The FDA approved edaravone, sold under the drug name Radicava, produced by the drug company Mitsubishi Tanabe Pharma America. Clinical trials showed the drug slowed down the symptoms of ALS, also known as Lou Gehrig's Disease.

There is no known cure for ALS, a disease that slowly paralyzes people and is 100 percent fatal.

The FDA issued its approval after a Japanese clinical trial of a small pool of 137 ALS patients who were administered edaravone, declined less in terms of daily functioning compared to those who did not receive the drug.

Radicava is expected to be available in the United States by August.

FDA officials said they urged the Japanese drug company to apply to make the treatment available as quickly as possible.
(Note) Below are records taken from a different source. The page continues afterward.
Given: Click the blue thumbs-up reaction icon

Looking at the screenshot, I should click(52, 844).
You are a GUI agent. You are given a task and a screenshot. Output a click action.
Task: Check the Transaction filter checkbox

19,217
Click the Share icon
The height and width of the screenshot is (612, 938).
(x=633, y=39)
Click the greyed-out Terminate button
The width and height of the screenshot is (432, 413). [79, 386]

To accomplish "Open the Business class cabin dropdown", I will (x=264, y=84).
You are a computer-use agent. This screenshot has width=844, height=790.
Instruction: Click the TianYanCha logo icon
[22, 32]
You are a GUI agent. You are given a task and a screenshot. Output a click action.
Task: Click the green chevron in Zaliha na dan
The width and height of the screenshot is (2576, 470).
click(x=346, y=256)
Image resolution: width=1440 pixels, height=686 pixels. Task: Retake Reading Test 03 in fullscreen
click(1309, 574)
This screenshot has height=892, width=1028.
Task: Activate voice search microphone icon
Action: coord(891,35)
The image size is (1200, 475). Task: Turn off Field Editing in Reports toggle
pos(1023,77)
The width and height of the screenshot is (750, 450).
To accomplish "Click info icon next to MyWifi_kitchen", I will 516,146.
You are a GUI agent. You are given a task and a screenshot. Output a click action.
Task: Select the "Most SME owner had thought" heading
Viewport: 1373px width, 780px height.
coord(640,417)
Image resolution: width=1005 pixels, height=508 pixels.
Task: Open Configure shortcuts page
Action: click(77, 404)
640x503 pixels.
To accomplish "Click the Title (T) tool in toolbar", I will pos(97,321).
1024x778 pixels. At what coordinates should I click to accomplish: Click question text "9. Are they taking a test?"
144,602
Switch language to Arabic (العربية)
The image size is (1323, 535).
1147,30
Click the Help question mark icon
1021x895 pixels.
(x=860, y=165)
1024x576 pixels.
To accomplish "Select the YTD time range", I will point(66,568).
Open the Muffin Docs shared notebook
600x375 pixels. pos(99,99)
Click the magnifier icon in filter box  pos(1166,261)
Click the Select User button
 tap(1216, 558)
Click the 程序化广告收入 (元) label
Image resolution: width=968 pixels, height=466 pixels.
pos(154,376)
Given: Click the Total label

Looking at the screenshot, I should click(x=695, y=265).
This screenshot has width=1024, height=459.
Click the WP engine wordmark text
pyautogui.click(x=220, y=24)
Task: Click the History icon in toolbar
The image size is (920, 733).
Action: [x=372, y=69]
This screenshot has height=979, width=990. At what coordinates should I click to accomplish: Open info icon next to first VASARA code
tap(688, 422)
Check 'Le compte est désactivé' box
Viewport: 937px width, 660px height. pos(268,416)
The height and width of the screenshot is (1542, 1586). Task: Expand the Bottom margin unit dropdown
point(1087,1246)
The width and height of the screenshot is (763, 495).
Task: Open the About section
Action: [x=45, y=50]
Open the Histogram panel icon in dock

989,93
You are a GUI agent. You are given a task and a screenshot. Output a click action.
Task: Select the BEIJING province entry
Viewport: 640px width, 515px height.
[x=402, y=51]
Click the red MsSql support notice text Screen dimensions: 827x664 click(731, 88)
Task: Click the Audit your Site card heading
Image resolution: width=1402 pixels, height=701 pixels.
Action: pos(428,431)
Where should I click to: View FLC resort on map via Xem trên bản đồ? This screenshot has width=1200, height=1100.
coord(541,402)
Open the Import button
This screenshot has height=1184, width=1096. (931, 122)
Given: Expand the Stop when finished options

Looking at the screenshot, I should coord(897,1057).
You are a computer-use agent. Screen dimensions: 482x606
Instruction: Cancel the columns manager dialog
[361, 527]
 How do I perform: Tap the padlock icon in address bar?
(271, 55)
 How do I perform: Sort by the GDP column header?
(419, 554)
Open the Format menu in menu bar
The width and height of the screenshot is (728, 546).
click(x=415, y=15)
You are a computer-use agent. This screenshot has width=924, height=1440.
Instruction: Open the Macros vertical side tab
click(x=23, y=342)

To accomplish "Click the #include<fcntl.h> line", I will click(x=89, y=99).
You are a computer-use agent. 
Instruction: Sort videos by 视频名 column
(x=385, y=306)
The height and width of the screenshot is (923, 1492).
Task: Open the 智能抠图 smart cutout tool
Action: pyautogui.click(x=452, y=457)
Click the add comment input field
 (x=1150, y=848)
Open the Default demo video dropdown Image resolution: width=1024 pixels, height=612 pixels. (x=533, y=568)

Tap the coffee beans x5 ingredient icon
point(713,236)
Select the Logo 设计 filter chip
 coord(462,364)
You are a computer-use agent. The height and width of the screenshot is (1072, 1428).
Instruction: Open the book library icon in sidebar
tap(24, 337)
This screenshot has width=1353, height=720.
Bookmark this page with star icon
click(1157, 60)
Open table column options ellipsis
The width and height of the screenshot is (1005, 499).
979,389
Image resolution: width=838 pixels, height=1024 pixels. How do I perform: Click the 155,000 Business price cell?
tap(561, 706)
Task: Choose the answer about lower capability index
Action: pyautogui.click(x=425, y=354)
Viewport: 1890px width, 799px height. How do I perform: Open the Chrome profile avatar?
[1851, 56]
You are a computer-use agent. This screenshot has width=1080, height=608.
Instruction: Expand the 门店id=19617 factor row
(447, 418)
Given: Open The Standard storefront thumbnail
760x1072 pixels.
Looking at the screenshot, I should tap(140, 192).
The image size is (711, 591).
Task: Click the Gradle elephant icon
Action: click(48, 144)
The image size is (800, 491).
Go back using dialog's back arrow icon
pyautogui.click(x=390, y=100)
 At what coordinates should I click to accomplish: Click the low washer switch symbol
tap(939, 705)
"After learning about the use of edaravone to treat ALS in Japan, we rapidly engaged with the drug developer about filing a marketing application in the United States," said Dr. Eric Bastings, deputy director of the Division of Neurology Products at FDA.

The only other treatment available for ALS patients presently is the drug riluzole, sold under the brand name Rilutek. It was approved in 1996. That drug helps heal nerve cells attacked by the disease, but generally only extends a patient's life expectancy by a few months.

Edaravone works differently than riluzole. It interacts with the nerve-damaging compounds created as ALS progresses. It is administered intravenously daily for intervals of two weeks, followed by a two-week break over the course of a year.

The treatment is not without expense for health insurance companies. The cost per infusion is $1,000 and a full course of the medication comes in at more than $145,000. Its makers said it intends to work with patients whose health insurance plans that require significant copayments to lower the out-of-pocket cost.